Machine Learning-Enabled Mechanical Analysis and Optimization of Bioinspired Functionally Graded Materials

TL;DR

This paper combines finite element modeling and AI to analyze and optimize bioinspired graded materials, reducing stress concentrations and improving mechanical performance.

Contribution

It introduces a CNN-based surrogate model for FEM and demonstrates an AI-driven method for designing functionally graded materials inspired by biological interfaces.

Findings

Graded configurations significantly reduce stress concentrations.

The CNN surrogate accurately predicts FEM results.
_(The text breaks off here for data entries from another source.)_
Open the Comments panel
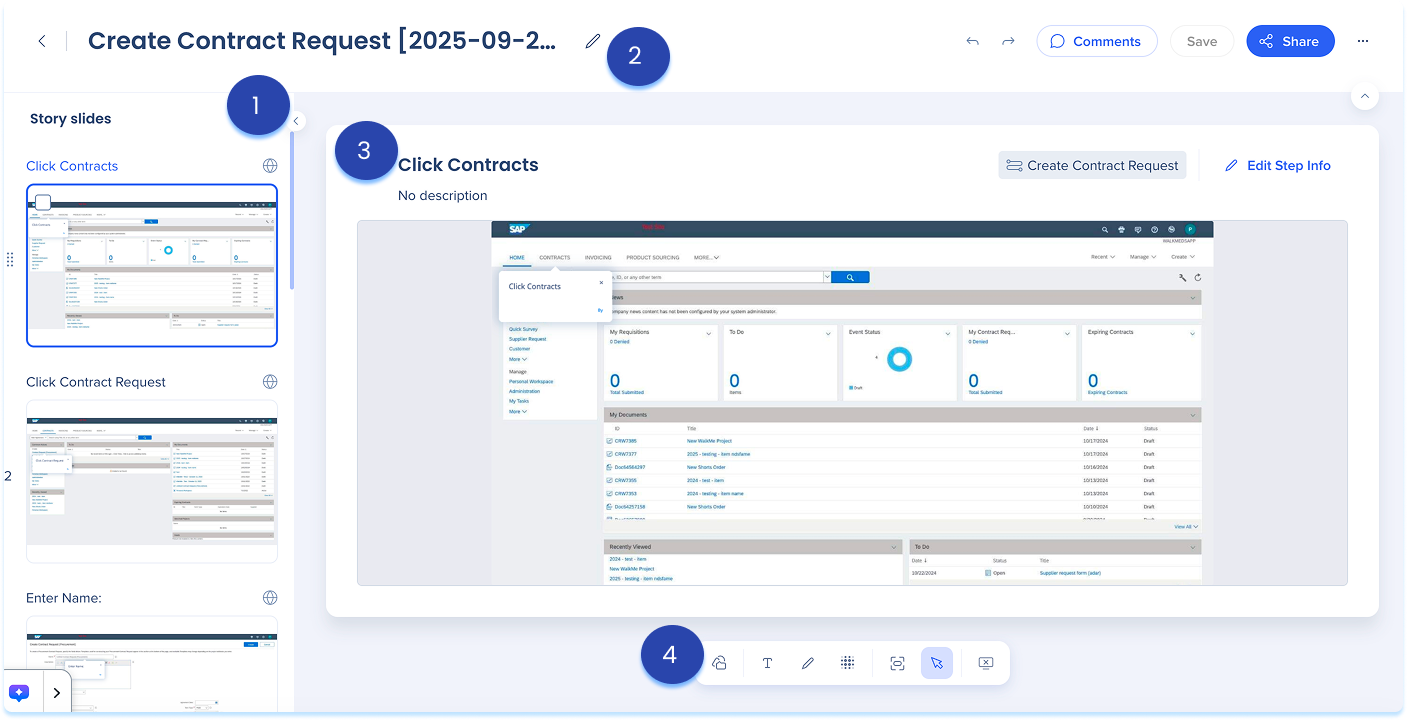pos(1096,41)
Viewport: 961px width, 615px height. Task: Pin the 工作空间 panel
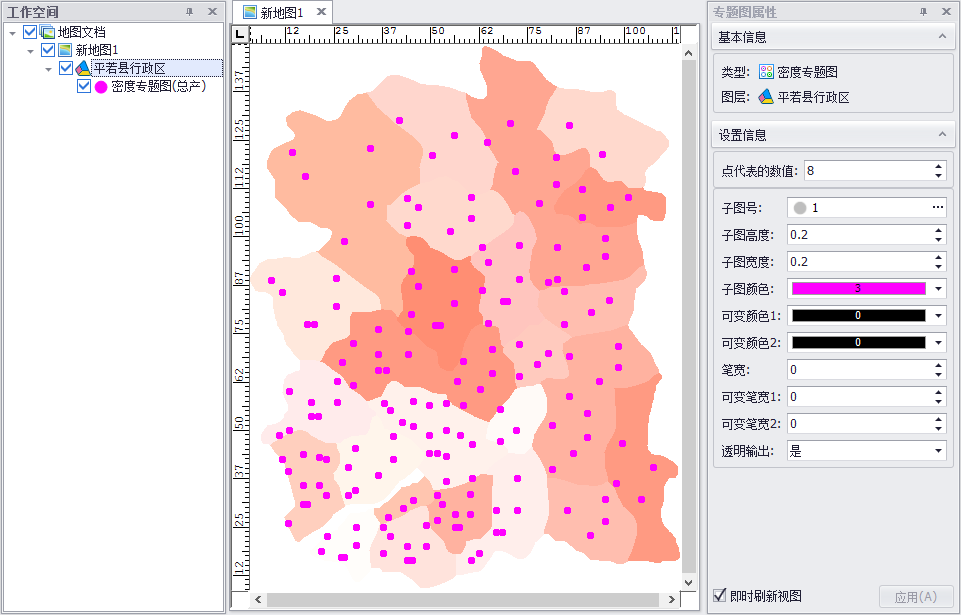[190, 11]
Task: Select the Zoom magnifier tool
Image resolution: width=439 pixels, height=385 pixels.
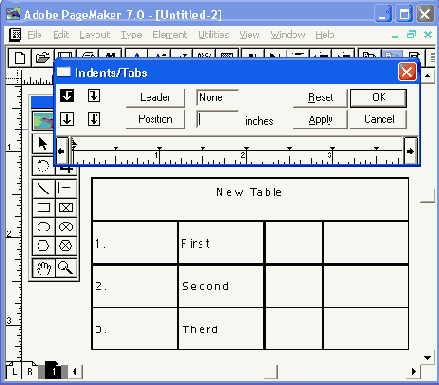Action: 66,268
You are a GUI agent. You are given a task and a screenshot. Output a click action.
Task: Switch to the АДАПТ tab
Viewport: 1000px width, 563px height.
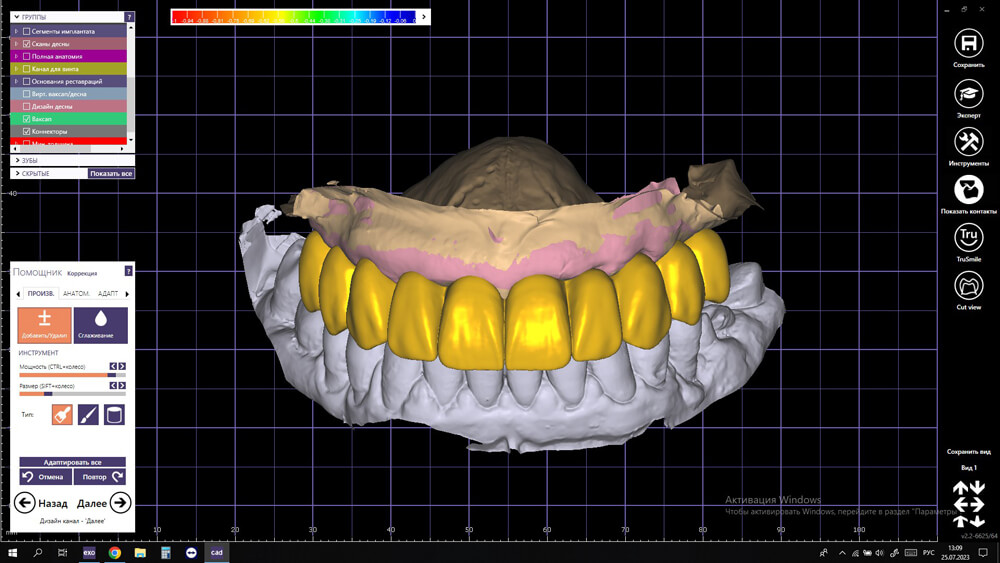(x=108, y=293)
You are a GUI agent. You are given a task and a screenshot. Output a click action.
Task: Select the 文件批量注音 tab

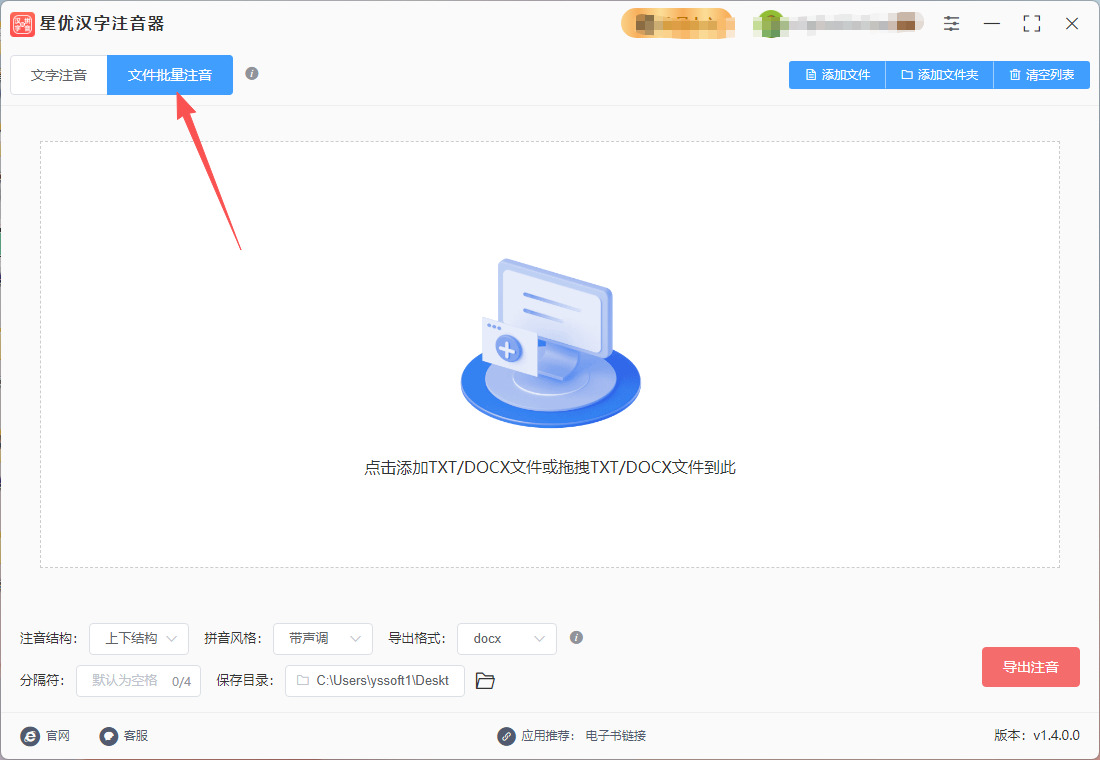click(x=169, y=74)
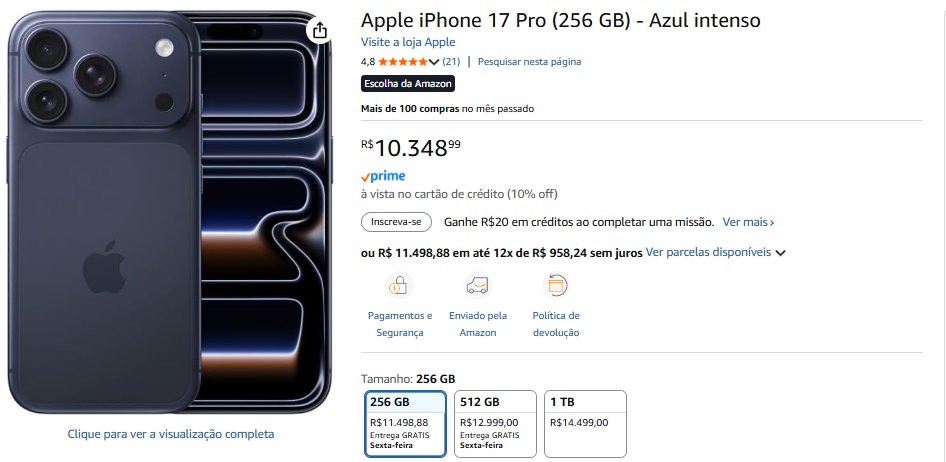Click to view the full visualization
This screenshot has height=462, width=946.
(x=171, y=434)
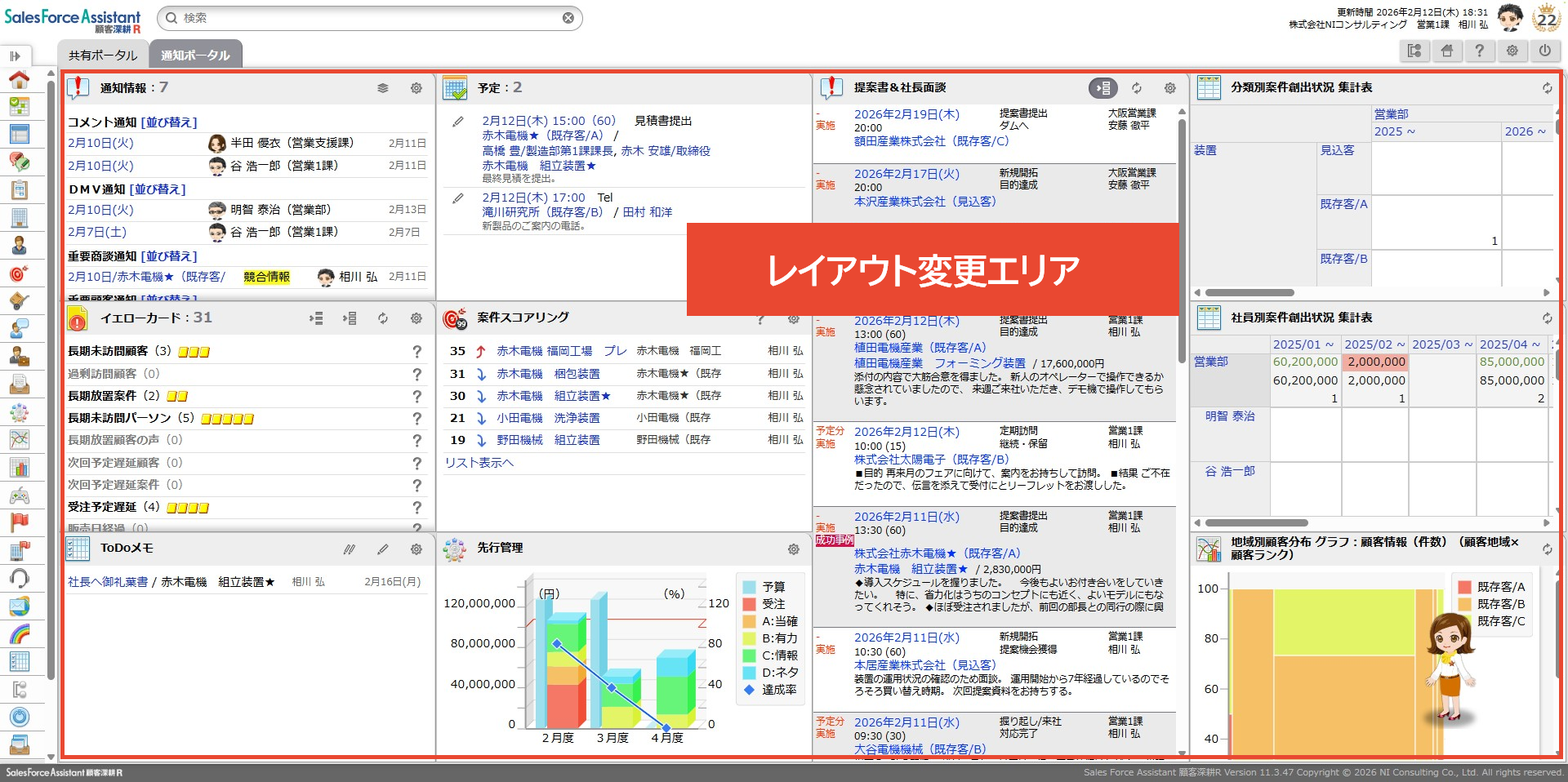Click the 検索 search input field
Viewport: 1568px width, 782px height.
(x=368, y=18)
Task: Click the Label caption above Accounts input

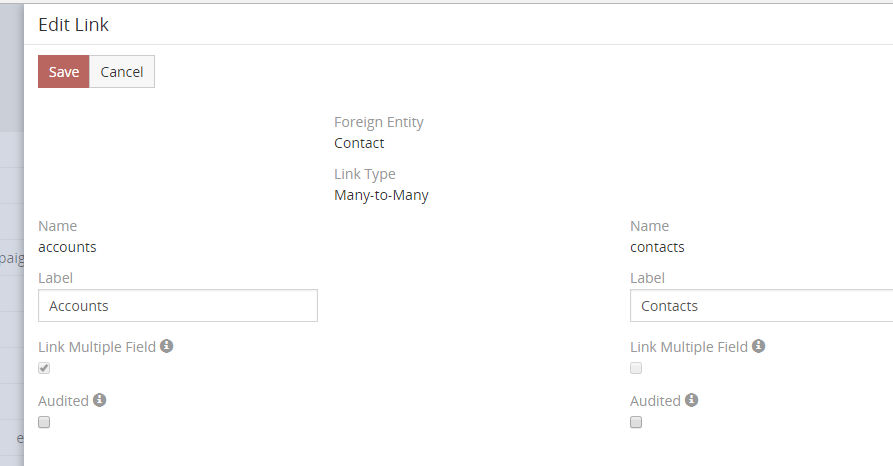Action: click(55, 278)
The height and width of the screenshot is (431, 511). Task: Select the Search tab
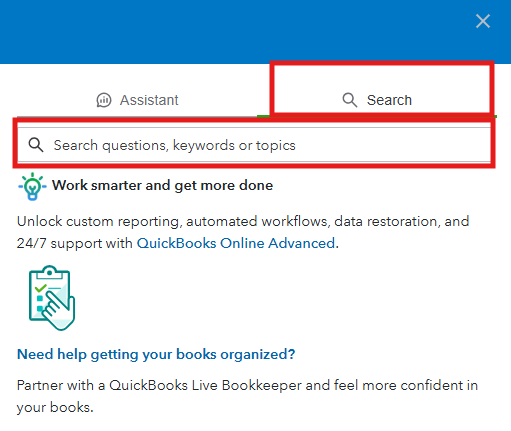click(377, 100)
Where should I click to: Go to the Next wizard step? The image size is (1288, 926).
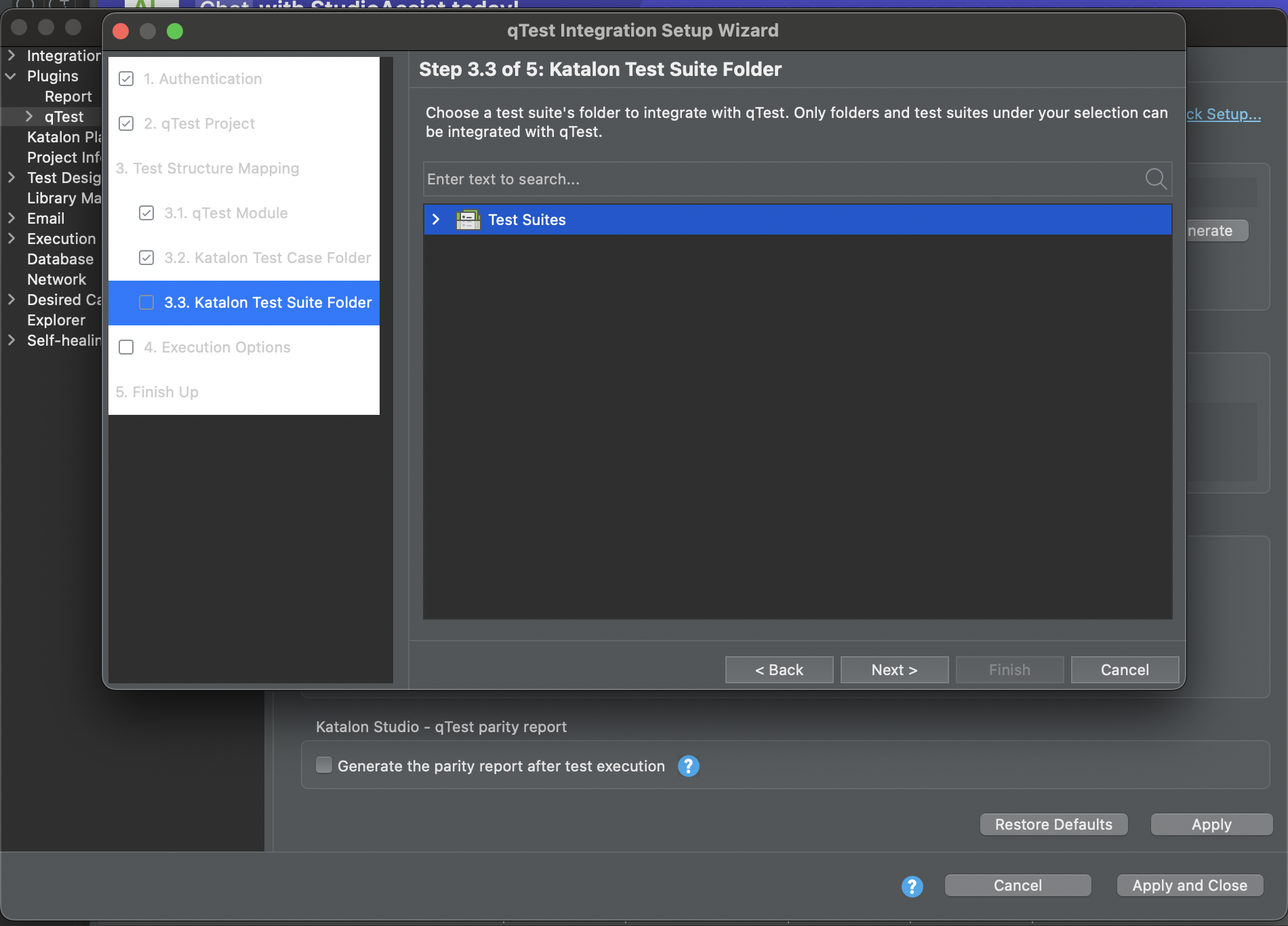tap(894, 670)
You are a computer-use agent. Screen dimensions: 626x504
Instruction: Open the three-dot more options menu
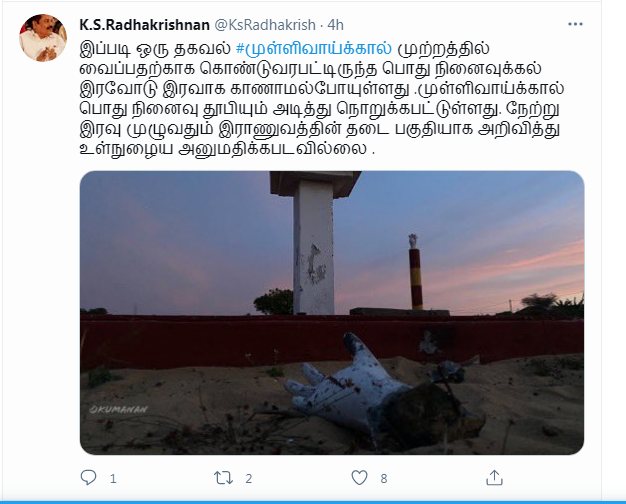[575, 24]
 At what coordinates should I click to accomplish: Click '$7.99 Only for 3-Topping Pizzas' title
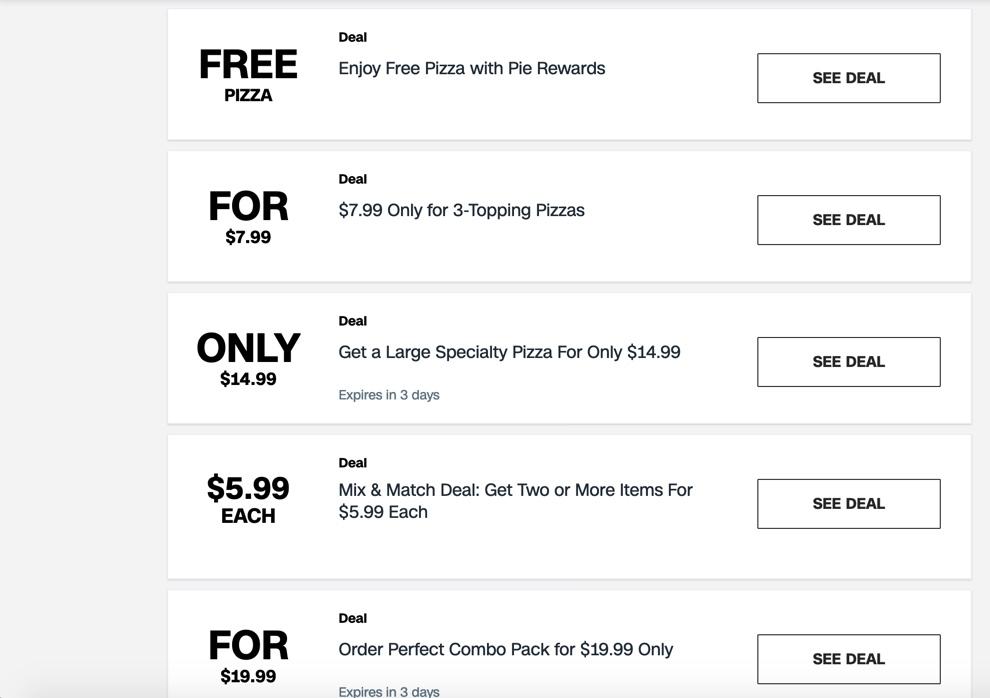tap(461, 211)
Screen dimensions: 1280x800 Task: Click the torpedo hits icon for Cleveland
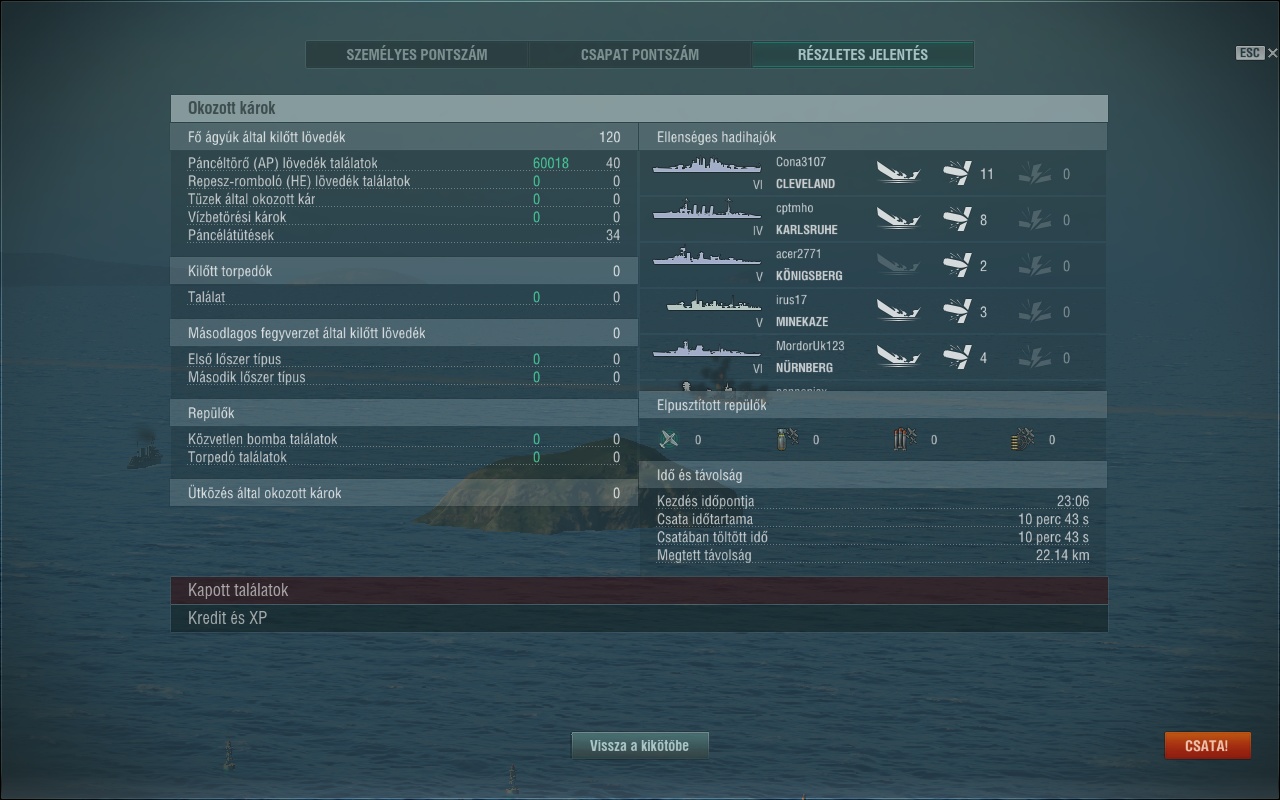1035,173
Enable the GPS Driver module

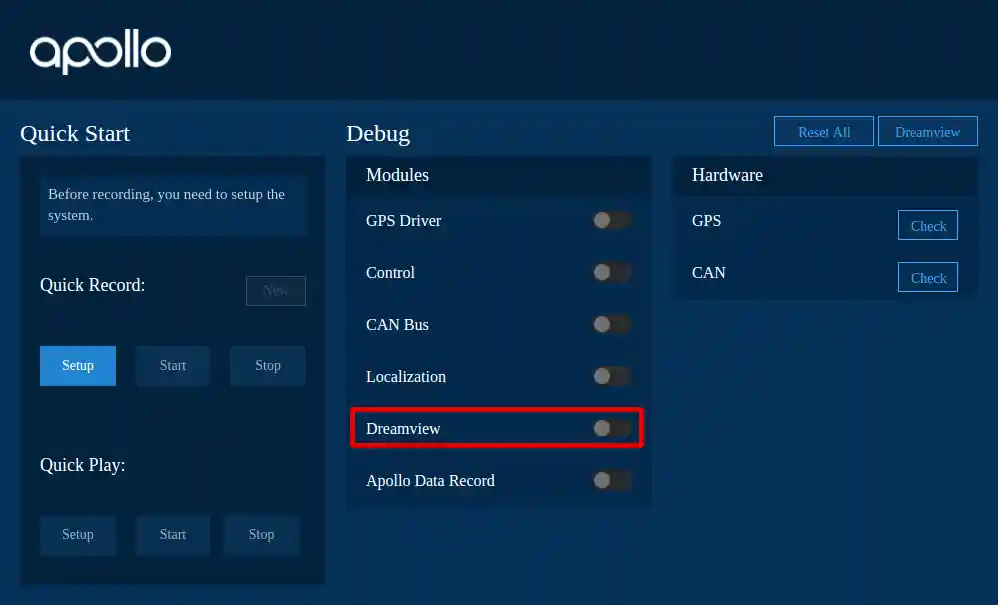tap(612, 220)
Optimized designs outperform initial configurations.

Abstract

Tendon-bone enthesis connects tendon and bone, two mechanically dissimilar materials, while effectively minimizing stress concentrations, a capability rarely achieved in engineering materials. Its hierarchical organization and graded variations in composition or mineralization are widely recognized as key contributors to its exceptional performance. Here, we investigate the mechanics of enthesis, focusing on the insertion of interface collagen fibers into bone where hierarchical collagen fibril structures and graded mineralization are present, and translate these insights into bioinspired engineering material design using a convolutional neural network-based field predictor (CNNFP). We first construct a three-dimensional finite element model (FEM) of the interface fiber-bone enthesis, in which local material properties depend on mineralization level, mean fibril orientation, and angular dispersion, informed by a multiscale continuum theory. We introduce a scalar risk factor that integrates local stress states and constituent fibril organizations to quantify local vulnerability. Simulation results demonstrate that graded and spatially heterogeneous configurations markedly reduce stress concentrations, supporting prevailing biomechanical hypotheses. We then train the CNNFP as an accurate surrogate for FEM and embed it within a kernel-based gradient optimization framework to efficiently identify optimal field configurations. The optimized designs are validated against FEM ground truth, establishing a generalizable AI-enabled pathway for the optimization of bioinspired functionally graded materials.